Each record, exactly as written, should be printed again.

---------- STUDY MATERIAL ----------

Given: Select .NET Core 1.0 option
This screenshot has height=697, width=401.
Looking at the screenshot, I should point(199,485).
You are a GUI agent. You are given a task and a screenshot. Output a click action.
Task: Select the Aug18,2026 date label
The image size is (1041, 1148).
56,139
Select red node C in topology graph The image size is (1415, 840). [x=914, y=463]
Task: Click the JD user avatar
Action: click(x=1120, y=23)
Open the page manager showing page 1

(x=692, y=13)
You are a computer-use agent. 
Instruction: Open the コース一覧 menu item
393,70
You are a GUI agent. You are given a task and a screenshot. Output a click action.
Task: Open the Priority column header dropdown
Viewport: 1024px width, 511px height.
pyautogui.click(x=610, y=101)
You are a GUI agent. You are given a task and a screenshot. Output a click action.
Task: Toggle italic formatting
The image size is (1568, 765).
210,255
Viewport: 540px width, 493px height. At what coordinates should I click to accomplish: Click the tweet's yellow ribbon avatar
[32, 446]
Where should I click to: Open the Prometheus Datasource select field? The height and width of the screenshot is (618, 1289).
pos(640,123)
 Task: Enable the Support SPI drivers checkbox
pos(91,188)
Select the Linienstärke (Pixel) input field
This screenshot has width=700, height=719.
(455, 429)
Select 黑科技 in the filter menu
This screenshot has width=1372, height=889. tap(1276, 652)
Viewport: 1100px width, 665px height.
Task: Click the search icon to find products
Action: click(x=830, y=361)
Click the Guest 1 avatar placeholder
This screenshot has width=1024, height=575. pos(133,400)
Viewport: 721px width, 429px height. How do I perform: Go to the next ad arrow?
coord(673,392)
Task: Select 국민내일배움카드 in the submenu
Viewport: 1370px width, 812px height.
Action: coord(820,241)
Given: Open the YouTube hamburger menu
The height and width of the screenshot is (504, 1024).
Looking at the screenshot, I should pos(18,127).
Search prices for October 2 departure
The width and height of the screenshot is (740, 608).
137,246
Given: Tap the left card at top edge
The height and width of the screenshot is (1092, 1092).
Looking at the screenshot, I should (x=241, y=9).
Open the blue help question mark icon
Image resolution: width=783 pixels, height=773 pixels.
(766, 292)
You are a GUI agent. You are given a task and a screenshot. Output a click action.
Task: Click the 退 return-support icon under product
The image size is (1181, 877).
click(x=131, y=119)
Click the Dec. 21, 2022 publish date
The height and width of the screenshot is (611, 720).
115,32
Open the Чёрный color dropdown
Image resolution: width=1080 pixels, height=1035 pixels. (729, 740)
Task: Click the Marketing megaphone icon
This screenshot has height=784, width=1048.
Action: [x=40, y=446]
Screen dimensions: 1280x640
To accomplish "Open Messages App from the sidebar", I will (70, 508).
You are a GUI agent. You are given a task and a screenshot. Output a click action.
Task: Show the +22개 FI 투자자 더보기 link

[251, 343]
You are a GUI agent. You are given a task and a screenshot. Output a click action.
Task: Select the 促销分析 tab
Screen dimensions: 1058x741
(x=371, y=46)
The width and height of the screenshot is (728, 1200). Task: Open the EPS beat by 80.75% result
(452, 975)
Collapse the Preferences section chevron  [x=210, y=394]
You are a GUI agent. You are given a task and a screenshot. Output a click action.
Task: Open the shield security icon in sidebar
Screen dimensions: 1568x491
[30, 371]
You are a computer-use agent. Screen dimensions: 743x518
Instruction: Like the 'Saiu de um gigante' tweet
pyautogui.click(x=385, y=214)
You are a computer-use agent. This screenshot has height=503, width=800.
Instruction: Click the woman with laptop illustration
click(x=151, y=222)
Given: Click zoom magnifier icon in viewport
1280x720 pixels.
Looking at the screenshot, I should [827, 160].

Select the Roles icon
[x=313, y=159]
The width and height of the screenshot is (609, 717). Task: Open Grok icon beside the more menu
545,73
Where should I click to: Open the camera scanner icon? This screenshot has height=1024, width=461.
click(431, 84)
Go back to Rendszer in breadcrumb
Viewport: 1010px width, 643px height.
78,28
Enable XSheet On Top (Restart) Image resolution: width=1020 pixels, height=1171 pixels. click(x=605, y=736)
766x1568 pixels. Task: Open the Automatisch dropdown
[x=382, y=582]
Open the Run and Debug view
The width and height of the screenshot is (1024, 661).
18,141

----------

▶ OUTPUT OF THE TASK:
Given: Select .NET Core 1.0 option
This screenshot has height=697, width=401.
Looking at the screenshot, I should point(199,485).
You are a GUI agent. You are given a task and a screenshot. Output a click action.
Task: Select the Aug18,2026 date label
The image size is (1041, 1148).
56,139
Select red node C in topology graph The image size is (1415, 840). [x=914, y=463]
Task: Click the JD user avatar
Action: click(x=1120, y=23)
Open the page manager showing page 1

(x=692, y=13)
You are a computer-use agent. 
Instruction: Open the コース一覧 menu item
393,70
You are a GUI agent. You are given a task and a screenshot. Output a click action.
Task: Open the Priority column header dropdown
Viewport: 1024px width, 511px height.
pyautogui.click(x=610, y=101)
You are a GUI agent. You are given a task and a screenshot. Output a click action.
Task: Toggle italic formatting
The image size is (1568, 765).
210,255
Viewport: 540px width, 493px height. At what coordinates should I click to accomplish: Click the tweet's yellow ribbon avatar
[32, 446]
Where should I click to: Open the Prometheus Datasource select field? The height and width of the screenshot is (618, 1289).
pos(640,123)
 Task: Enable the Support SPI drivers checkbox
pos(91,188)
Select the Linienstärke (Pixel) input field
This screenshot has width=700, height=719.
(455, 429)
Select 黑科技 in the filter menu
This screenshot has width=1372, height=889. tap(1276, 652)
Viewport: 1100px width, 665px height.
Task: Click the search icon to find products
Action: click(x=830, y=361)
Click the Guest 1 avatar placeholder
This screenshot has width=1024, height=575. pos(133,400)
Viewport: 721px width, 429px height. How do I perform: Go to the next ad arrow?
coord(673,392)
Task: Select 국민내일배움카드 in the submenu
Viewport: 1370px width, 812px height.
Action: coord(820,241)
Given: Open the YouTube hamburger menu
The height and width of the screenshot is (504, 1024).
Looking at the screenshot, I should pos(18,127).
Search prices for October 2 departure
The width and height of the screenshot is (740, 608).
137,246
Given: Tap the left card at top edge
The height and width of the screenshot is (1092, 1092).
Looking at the screenshot, I should (x=241, y=9).
Open the blue help question mark icon
Image resolution: width=783 pixels, height=773 pixels.
(766, 292)
You are a GUI agent. You are given a task and a screenshot. Output a click action.
Task: Click the 退 return-support icon under product
The image size is (1181, 877).
click(x=131, y=119)
Click the Dec. 21, 2022 publish date
The height and width of the screenshot is (611, 720).
115,32
Open the Чёрный color dropdown
Image resolution: width=1080 pixels, height=1035 pixels. (729, 740)
Task: Click the Marketing megaphone icon
This screenshot has height=784, width=1048.
Action: [x=40, y=446]
Screen dimensions: 1280x640
To accomplish "Open Messages App from the sidebar", I will (70, 508).
You are a GUI agent. You are given a task and a screenshot. Output a click action.
Task: Show the +22개 FI 투자자 더보기 link

[251, 343]
You are a GUI agent. You are given a task and a screenshot. Output a click action.
Task: Select the 促销分析 tab
Screen dimensions: 1058x741
(x=371, y=46)
The width and height of the screenshot is (728, 1200). Task: Open the EPS beat by 80.75% result
(452, 975)
Collapse the Preferences section chevron  [x=210, y=394]
You are a GUI agent. You are given a task and a screenshot. Output a click action.
Task: Open the shield security icon in sidebar
Screen dimensions: 1568x491
[30, 371]
You are a computer-use agent. Screen dimensions: 743x518
Instruction: Like the 'Saiu de um gigante' tweet
pyautogui.click(x=385, y=214)
You are a computer-use agent. This screenshot has height=503, width=800.
Instruction: Click the woman with laptop illustration
click(x=151, y=222)
Given: Click zoom magnifier icon in viewport
1280x720 pixels.
Looking at the screenshot, I should [827, 160].

Select the Roles icon
[x=313, y=159]
The width and height of the screenshot is (609, 717). Task: Open Grok icon beside the more menu
545,73
Where should I click to: Open the camera scanner icon? This screenshot has height=1024, width=461.
click(431, 84)
Go back to Rendszer in breadcrumb
Viewport: 1010px width, 643px height.
78,28
Enable XSheet On Top (Restart) Image resolution: width=1020 pixels, height=1171 pixels. click(x=605, y=736)
766x1568 pixels. Task: Open the Automatisch dropdown
[x=382, y=582]
Open the Run and Debug view
The width and height of the screenshot is (1024, 661).
18,141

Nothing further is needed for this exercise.